▶ Problem to work on
Extract every line from the records below that contains the word "computer".

▶ Records drawn from a dataset
◇ ◇ ◇ ◇

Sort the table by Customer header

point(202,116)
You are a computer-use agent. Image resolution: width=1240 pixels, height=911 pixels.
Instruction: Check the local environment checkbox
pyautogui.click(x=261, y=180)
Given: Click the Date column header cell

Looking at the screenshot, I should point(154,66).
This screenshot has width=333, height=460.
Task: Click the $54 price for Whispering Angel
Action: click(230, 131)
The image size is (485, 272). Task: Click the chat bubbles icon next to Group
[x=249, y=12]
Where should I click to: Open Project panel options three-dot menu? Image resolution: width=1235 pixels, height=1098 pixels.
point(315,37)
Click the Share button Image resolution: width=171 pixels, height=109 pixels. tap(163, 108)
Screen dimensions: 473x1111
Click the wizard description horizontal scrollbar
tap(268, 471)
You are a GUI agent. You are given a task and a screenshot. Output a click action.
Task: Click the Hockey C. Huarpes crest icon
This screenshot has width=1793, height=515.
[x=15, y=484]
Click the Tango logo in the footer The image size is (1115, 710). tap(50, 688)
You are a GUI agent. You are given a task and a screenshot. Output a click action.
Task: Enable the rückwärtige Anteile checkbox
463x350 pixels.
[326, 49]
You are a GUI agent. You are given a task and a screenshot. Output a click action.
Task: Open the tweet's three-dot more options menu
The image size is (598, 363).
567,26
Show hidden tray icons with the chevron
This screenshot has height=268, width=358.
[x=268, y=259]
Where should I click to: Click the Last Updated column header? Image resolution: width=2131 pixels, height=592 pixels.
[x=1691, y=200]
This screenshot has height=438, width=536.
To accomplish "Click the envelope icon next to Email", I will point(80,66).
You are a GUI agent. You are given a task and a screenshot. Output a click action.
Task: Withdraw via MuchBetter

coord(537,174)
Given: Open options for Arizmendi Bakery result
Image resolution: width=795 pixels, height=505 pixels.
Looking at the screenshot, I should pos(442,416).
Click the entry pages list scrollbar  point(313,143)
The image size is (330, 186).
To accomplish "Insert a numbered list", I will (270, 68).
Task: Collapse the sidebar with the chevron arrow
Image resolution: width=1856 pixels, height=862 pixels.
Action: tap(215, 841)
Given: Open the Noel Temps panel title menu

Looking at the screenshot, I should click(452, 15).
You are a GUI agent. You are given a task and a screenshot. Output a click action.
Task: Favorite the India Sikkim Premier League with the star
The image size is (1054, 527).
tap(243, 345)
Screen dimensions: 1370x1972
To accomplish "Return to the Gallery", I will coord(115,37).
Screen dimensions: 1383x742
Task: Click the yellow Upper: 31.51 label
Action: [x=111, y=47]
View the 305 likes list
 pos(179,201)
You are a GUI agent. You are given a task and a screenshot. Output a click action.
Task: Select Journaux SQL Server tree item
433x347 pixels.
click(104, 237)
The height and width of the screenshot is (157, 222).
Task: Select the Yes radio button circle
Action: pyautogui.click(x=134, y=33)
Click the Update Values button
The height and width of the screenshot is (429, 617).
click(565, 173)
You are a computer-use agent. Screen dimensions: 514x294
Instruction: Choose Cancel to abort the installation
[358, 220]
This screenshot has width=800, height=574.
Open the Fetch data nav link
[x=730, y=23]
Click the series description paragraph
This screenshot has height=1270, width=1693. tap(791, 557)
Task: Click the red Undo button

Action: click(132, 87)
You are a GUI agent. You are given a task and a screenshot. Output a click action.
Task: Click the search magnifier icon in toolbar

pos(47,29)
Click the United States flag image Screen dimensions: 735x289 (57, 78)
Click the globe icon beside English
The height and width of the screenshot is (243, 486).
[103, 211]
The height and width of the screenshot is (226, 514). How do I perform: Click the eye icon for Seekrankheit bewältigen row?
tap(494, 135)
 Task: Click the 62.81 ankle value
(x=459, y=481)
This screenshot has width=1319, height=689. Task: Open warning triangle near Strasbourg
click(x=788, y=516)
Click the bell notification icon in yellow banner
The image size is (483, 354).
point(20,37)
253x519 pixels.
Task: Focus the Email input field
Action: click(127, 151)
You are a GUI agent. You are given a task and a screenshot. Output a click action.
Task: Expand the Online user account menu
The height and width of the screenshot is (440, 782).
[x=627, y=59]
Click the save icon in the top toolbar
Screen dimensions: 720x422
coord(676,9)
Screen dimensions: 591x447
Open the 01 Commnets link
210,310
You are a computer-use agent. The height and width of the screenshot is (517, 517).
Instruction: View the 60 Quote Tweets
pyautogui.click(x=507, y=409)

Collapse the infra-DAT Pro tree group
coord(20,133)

◇ ◇ ◇ ◇

▶ Expected output
You are a computer-use agent. Image resolution: width=1240 pixels, height=911 pixels.
You are a computer-use agent. Screen dimensions: 514x294
You are a computer-use agent. The height and width of the screenshot is (517, 517).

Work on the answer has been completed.